= Beginning of Section =
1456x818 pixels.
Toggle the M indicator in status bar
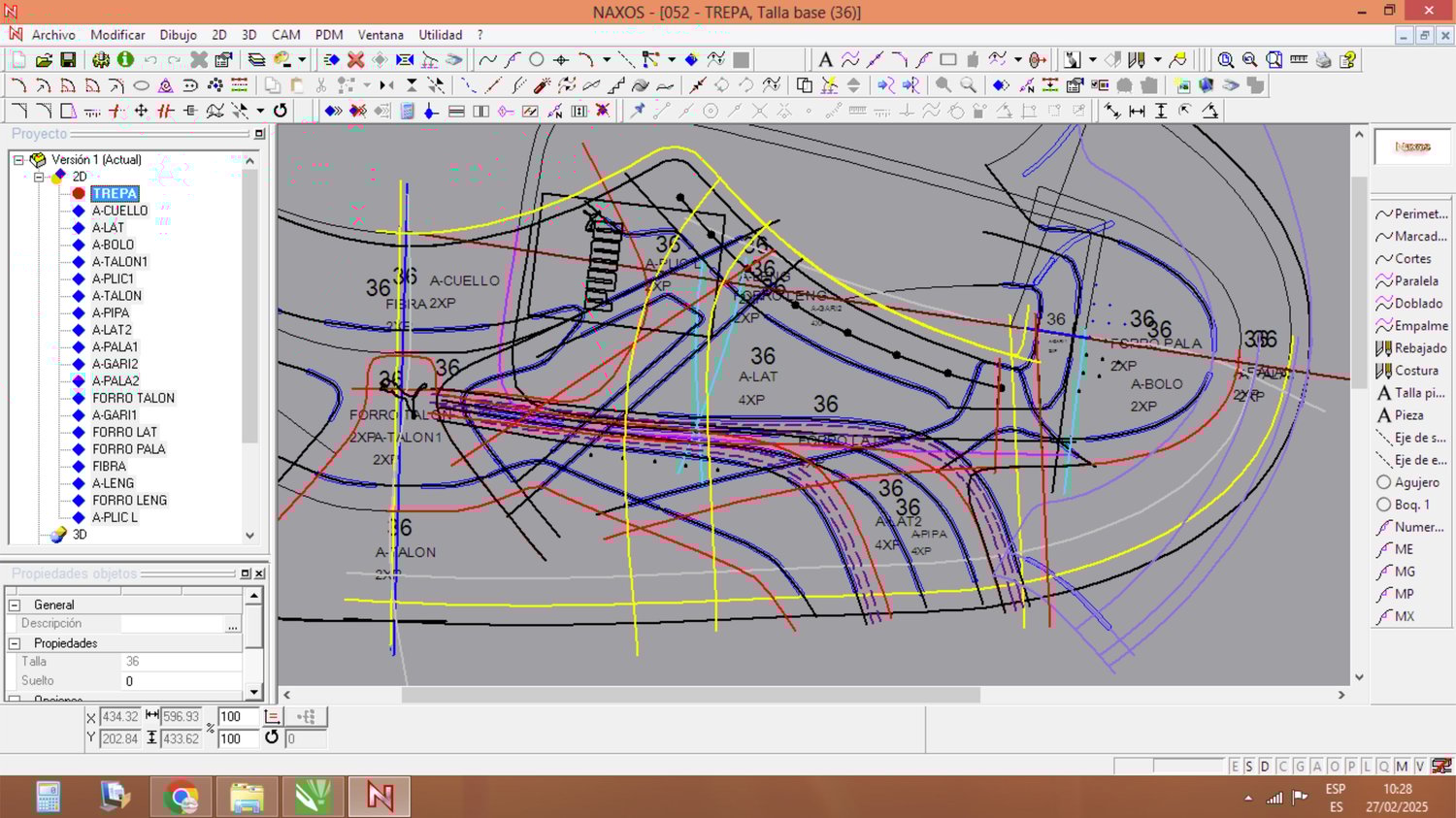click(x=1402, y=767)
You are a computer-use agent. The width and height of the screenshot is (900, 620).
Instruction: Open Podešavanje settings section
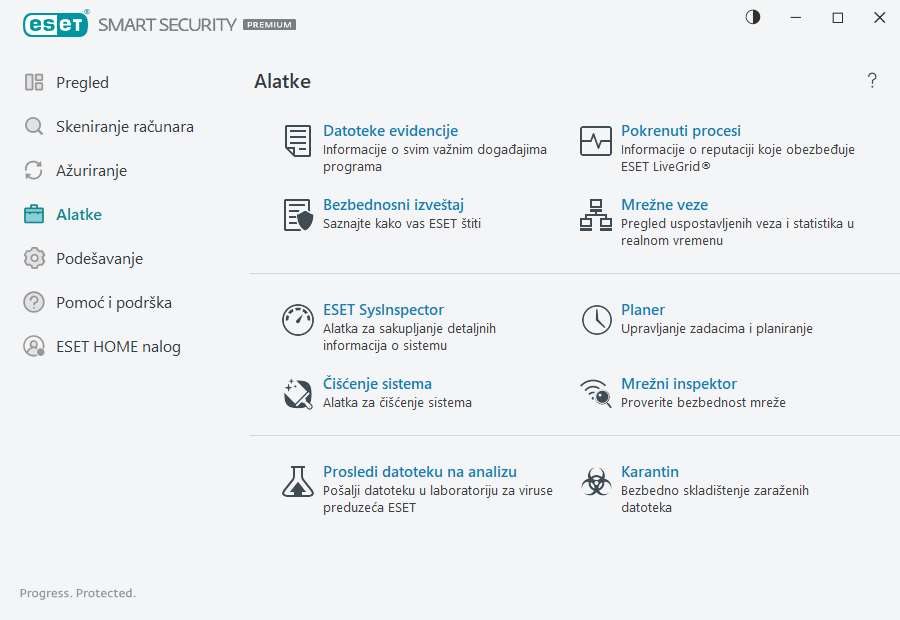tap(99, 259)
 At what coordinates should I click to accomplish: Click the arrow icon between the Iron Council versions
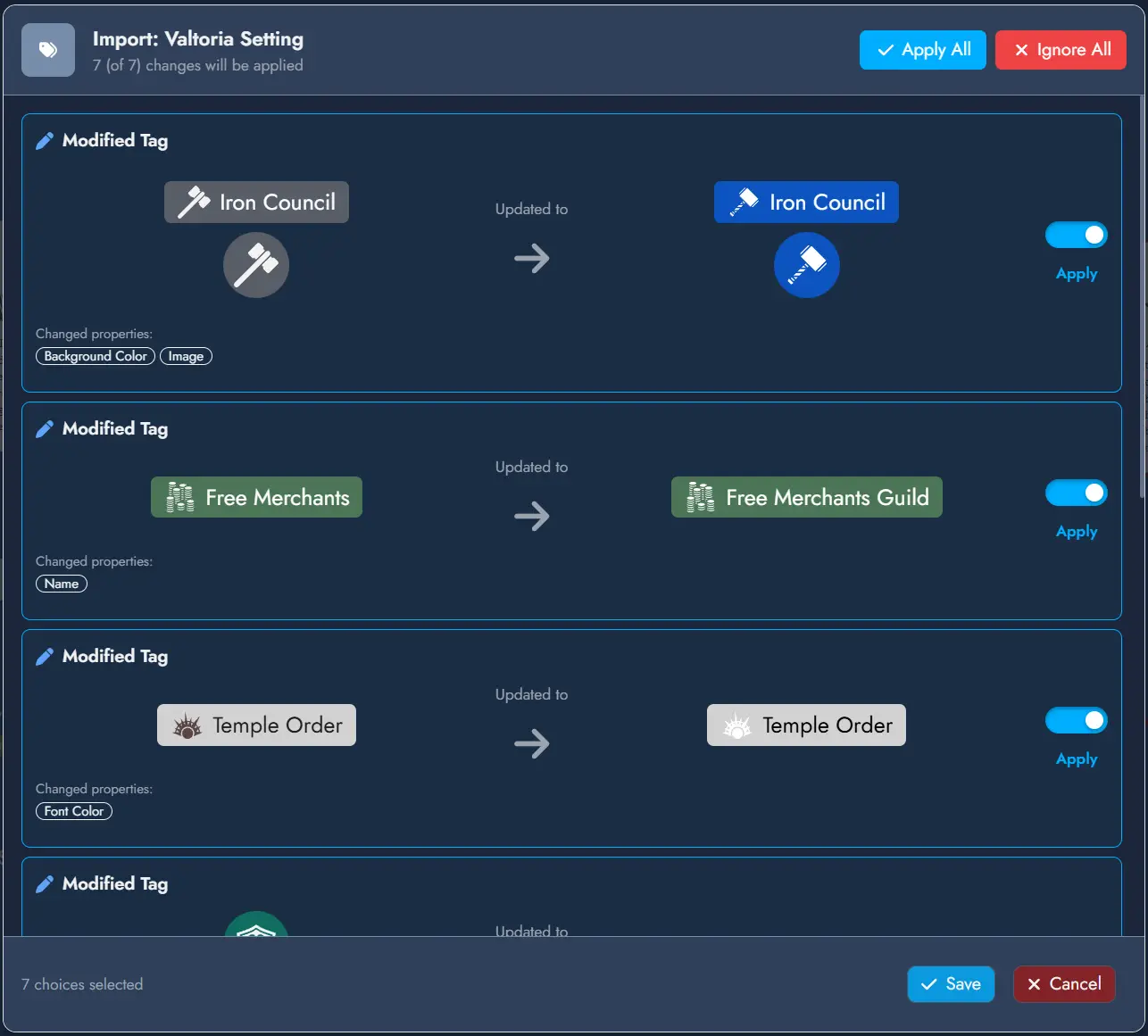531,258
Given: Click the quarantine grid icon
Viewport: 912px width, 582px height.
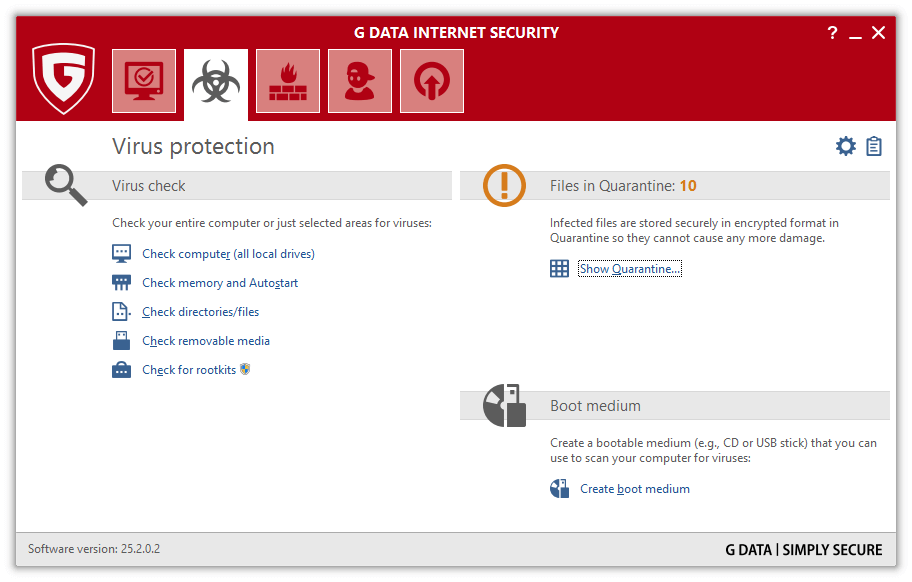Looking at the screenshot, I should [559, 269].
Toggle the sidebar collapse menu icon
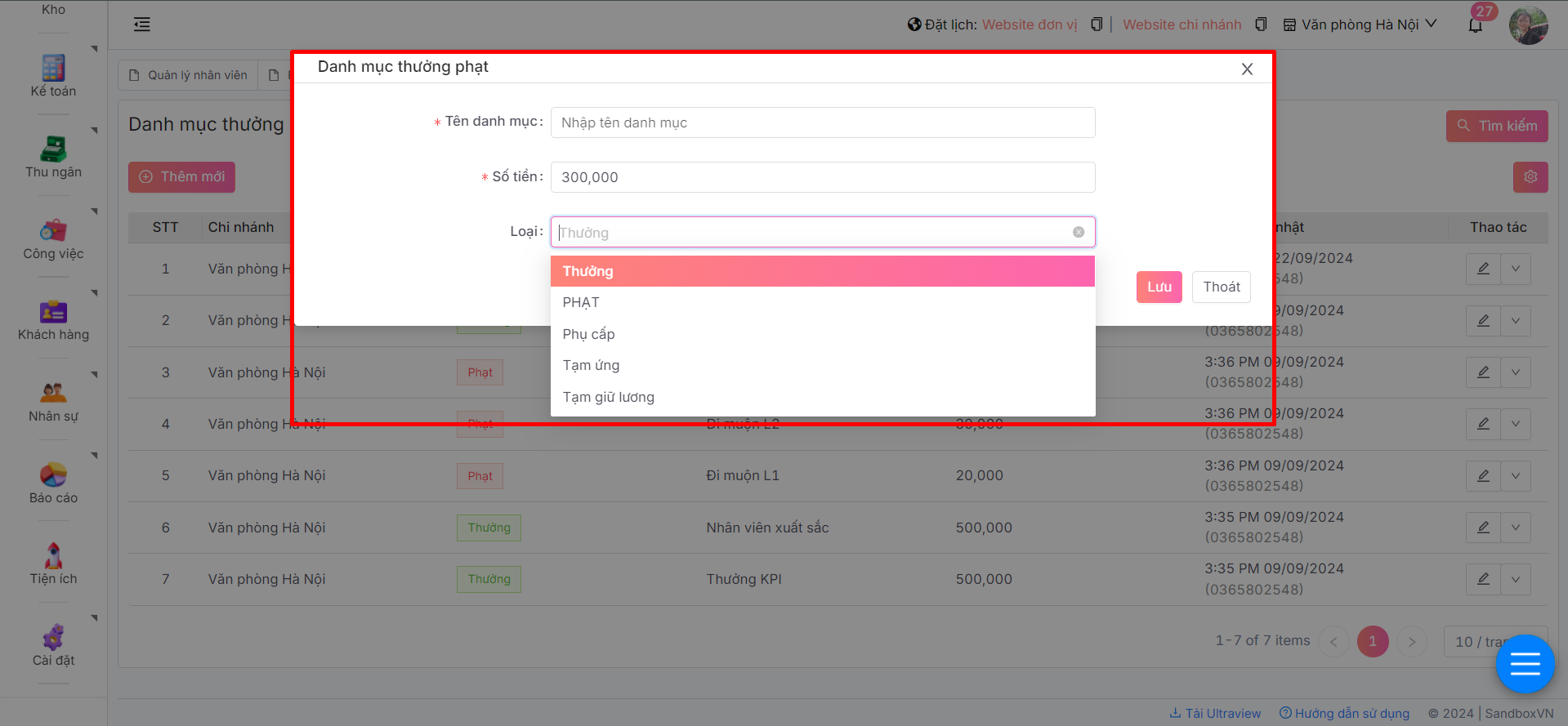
= End of Section =
**BRIEF**
Output exactly the lines from the one containing "Given: Click the quarantine grid icon" through the last line of the records above, both included, leaving out any pictures.

**TASK ANSWER**
Given: Click the quarantine grid icon
Viewport: 912px width, 582px height.
Looking at the screenshot, I should [559, 269].
Toggle the sidebar collapse menu icon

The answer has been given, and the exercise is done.